De jaren tachtig waren geen zegen, in muzikaal opzicht. Al denkt een aantal hedendaagse muzikanten daar anders over, zoals de Australische Ladyhawke op haar nieuwste album, en de Britse zangeres Jessie Ware. Zij krijgen geen genoeg van de bassynthesizers en iele hi-hats.
Ook de Canadese Abel Tesfaye, alias The Weeknd, een van de populairste zangers van dit moment, heeft een tunnel gegraven naar 1985. Daar maakte hij een vijfde album waarop alle bekende stijlmiddelen – de handclaps, de holle bassynths – mochten floreren. En het is hem goed bekomen. Recensies jubelen over zijn Michael Jackson-achtige zang (altijd al een Weeknd-kenmerk) en de natuurgetrouwe reconstructie van het jaren tachtig-geluid.
Maar waarom zou de op allerlei terreinen (zang, melodie) bekwame Abel Tesfaye deze stijl omarmen? Tesfaye, geboren in 1990, geeft toe aan een nostalgie die voor hem geen nostalgie kan zijn. Toch schakelde hij Oneohtrix Point Never in – smaakvol producer van albums van Anohni en David Byrne – om de dagen van Howard Jones en Rick Astley te laten herleven. Zo ontstond Dawn FM, waarvoor Tesfaye de melodieën in honing weekte en zijn zangstem tot koortsachtige Michael Jackson-pieken opzweepte. Hij fleemt, croont en giert, om zijn romantische bedoelingen duidelijk te maken.
Kilte
Maar romantiek vraagt om bezieling en warmbloedigheid en juist de jaren tachtig klonken koud. Dat was destijds vooral een technisch tekort, de nog maar net ontwikkelde digitale klanken waren nog ijzig; niet voor niets heeft jaren tachtig-ster Kate Bush een aantal liedjes later opnieuw opgenomen, voor een ‘warmer’ geluid.

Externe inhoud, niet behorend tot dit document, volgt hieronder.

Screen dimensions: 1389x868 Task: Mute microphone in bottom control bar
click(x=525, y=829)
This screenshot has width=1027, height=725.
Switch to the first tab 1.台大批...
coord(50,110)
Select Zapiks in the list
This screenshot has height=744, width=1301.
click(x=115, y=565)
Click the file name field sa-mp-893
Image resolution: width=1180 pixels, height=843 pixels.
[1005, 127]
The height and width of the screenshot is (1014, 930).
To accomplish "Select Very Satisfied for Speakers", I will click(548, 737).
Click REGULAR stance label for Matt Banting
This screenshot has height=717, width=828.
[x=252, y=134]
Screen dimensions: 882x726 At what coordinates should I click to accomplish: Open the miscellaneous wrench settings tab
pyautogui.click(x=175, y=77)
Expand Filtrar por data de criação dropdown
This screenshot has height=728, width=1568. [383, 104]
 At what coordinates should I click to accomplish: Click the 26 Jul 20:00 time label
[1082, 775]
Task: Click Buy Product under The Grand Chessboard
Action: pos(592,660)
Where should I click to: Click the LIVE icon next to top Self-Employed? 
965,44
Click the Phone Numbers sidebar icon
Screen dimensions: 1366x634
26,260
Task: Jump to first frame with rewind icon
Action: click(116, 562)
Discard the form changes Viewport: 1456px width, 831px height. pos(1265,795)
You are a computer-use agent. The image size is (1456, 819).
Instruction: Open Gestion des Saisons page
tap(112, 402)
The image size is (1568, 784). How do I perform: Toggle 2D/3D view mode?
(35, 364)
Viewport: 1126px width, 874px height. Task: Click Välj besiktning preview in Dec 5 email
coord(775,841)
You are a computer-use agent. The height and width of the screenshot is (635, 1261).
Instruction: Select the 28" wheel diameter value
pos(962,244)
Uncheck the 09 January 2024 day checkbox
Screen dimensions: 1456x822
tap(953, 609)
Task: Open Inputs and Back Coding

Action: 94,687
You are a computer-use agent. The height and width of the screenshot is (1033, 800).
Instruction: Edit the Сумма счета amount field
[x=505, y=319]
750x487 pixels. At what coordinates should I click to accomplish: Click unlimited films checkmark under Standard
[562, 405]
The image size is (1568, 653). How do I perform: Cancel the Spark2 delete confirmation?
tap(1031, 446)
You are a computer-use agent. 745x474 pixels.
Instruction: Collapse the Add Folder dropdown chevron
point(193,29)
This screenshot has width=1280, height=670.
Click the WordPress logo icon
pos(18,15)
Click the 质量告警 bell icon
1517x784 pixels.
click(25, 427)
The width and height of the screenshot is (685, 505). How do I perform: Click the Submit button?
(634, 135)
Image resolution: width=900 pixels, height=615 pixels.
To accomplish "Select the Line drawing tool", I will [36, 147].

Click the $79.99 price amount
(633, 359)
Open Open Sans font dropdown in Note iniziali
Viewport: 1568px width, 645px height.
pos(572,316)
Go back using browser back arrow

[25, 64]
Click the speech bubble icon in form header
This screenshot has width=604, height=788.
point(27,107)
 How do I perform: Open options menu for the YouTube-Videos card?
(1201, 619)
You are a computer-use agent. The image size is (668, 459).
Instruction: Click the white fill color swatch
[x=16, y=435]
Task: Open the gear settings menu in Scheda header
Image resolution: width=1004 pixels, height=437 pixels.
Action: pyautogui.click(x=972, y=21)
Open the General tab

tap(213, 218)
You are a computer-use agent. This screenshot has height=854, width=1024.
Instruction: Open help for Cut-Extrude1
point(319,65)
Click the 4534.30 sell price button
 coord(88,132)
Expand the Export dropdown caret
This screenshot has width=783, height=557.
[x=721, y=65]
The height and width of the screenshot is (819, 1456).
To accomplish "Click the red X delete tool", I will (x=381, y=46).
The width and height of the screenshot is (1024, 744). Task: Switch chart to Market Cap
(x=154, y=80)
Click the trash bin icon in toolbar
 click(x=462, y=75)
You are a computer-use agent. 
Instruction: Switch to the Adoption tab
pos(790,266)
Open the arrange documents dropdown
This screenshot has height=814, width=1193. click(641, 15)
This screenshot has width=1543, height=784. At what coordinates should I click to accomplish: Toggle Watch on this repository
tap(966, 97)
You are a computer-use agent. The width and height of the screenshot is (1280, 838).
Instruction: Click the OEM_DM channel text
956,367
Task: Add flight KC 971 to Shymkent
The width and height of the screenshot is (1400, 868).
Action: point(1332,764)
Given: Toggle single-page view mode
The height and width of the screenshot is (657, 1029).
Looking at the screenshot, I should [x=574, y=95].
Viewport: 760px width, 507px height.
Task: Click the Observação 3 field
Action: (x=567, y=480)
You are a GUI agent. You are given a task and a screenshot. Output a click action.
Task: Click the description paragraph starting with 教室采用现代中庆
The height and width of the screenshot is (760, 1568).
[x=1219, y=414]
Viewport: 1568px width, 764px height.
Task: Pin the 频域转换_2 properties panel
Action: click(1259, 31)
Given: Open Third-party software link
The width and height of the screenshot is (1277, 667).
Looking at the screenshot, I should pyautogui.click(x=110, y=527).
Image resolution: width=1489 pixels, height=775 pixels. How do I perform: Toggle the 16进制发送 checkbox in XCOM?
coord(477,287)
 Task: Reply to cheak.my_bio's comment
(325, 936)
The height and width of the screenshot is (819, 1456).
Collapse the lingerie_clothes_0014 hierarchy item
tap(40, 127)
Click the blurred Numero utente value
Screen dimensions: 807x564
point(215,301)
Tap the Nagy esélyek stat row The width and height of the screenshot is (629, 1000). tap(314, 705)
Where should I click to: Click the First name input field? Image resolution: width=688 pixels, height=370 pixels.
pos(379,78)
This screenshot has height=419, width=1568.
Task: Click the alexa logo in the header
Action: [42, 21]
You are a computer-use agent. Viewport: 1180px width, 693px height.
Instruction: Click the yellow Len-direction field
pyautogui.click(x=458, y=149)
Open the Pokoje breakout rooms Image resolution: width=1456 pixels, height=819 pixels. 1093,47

Daarom is het merkwaardig dat The Weeknd deze stijlvorm kiest. De kilte maakt de sentimentele melodie van bijvoorbeeld ‘Less Than Zero’ uiteindelijk onwaarachtig. Voor ‘Don’t Break My Heart’ was de muziek van Depeche Mode wellicht het oriëntatiepunt, in een wankele uitvoering. Openingsnummer ‘Dawn FM’ is een gunstige uitzondering, op het wervelende ritme valt te dansen. In een koelcel, dat wel.